Его ответ необычен и передает своеобразие его ордена.

— За Императора, — отвечает он. — И за Его народ.

Юризиан, мастер кузни и рыцарь Императора, запрокинул голову и расхохотался. Он не смеялся уже много лет, ибо не был наделен чувством юмора. Но увиденное сейчас повергло его в невероятное веселье. Так что он смеялся, забыв обо всем.

Звук эхом пронесся по громадному залу, резонируя от окованных металлом каменных стен и громадной фигуры из адамантия, которая уходила метров на пятьдесят в темноту.

Ординатус Армагеддон. «Оберон».

Единственные звуки здесь издавала броня Юризиана: пластины из керамита защелкали и зажужжали, когда рыцарь двинулся в обход громадного орудия. Он обошел его несколько раз, внимательно рассматривая, изучая каждую деталь — как собственными глазами, так и через ауспик брони.

Это, бесспорно, было самое прекрасное творение, которое он когда-либо видел аугментическими глазами.

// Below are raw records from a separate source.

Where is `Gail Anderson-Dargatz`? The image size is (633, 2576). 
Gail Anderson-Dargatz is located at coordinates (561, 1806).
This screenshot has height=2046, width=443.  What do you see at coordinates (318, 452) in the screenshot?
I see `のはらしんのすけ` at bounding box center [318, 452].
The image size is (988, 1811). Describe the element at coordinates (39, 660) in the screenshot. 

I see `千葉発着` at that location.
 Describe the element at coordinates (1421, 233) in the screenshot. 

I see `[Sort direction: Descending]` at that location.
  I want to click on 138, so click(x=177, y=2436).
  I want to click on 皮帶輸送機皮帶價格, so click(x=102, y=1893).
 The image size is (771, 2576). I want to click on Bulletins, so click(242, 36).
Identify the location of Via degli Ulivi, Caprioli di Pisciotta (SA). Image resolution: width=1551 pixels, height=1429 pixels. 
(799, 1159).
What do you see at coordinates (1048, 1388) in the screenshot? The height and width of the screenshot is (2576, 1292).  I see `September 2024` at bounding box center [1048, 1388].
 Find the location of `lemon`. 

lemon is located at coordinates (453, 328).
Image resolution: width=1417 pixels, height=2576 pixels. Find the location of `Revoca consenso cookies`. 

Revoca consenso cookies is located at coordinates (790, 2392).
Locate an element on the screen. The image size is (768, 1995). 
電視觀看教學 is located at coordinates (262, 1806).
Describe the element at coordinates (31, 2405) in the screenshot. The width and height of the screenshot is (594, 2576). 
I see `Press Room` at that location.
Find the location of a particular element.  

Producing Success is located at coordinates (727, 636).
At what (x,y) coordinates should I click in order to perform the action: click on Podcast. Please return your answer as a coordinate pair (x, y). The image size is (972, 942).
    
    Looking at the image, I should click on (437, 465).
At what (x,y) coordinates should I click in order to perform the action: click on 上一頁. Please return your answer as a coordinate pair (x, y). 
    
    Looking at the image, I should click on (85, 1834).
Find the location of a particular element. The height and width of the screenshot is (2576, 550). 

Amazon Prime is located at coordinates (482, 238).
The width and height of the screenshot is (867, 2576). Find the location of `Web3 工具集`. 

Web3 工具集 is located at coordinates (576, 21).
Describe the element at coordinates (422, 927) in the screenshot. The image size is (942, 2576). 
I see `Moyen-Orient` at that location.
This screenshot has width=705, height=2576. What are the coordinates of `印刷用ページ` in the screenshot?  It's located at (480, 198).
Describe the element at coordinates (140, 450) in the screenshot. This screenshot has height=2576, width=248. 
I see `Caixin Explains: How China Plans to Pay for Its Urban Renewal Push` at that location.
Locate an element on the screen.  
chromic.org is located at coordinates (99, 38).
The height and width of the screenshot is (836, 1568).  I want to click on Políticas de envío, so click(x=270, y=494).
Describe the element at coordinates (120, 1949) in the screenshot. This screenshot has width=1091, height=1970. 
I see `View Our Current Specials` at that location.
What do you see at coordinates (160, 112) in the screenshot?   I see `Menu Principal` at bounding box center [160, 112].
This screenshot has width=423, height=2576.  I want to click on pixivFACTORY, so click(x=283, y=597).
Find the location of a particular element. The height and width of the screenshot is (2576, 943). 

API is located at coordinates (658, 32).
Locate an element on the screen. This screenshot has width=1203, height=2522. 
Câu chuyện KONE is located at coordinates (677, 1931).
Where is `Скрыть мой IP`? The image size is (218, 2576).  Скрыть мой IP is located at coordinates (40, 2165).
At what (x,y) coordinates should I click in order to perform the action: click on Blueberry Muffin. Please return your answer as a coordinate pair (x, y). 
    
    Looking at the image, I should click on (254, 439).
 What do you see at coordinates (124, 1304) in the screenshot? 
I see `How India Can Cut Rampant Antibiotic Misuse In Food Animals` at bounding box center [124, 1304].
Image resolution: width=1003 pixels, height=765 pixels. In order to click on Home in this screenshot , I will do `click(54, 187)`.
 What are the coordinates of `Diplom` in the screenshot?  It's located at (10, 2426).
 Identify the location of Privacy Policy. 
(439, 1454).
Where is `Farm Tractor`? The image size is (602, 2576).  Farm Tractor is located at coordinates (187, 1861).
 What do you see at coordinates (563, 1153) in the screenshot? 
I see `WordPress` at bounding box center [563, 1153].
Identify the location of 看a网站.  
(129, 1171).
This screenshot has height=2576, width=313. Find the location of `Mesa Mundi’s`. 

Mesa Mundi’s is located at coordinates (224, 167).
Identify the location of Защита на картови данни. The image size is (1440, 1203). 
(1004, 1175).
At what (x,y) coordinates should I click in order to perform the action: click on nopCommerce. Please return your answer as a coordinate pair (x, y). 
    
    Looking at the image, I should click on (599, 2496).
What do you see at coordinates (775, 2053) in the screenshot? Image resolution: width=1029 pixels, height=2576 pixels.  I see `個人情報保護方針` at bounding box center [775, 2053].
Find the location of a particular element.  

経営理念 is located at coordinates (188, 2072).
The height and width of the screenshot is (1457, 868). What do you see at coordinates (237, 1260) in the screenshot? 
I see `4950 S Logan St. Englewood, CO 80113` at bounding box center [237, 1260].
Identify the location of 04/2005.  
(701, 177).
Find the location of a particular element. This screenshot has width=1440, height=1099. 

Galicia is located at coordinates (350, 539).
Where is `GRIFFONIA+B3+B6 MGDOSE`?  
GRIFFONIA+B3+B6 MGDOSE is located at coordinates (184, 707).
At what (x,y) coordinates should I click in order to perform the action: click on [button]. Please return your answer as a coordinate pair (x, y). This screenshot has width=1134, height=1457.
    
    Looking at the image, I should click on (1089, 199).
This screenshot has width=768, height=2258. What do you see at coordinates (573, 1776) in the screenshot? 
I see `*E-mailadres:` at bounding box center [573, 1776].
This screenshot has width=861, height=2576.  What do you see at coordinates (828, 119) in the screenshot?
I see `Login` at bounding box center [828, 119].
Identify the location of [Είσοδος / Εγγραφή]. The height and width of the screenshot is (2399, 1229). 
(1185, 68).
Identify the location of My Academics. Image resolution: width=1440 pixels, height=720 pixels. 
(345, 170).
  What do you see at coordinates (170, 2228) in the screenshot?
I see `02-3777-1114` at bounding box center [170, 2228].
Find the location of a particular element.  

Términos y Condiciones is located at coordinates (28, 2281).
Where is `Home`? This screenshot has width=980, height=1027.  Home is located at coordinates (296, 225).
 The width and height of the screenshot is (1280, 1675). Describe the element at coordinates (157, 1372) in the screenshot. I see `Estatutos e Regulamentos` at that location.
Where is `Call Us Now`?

В плане эстетики оно, возможно, и не взывало к поэту или художнику. Но не в этом дело. Это был триумф проектирования и воплощения, славный успех в задаче человечества создать величайшее оружие для уничтожения врага.

Грандиозная конструкция состояла из мощного, из трех секций, основания, которое держало на подставках и распорках оружейную платформу. Само орудие располагалось на ней. Юризиан раздумывал над каждой из частей безмолвной и отключенной военной машины.

Шириной «Оберон» был как два поставленных рядом массивных танка «Лендрейдер». В длину он был около пятидесяти метров, что придавало оружию сходство с длинным и сегментированным большегрузным транспортером. Можно было сравнить его и с лежащим на спине титаном.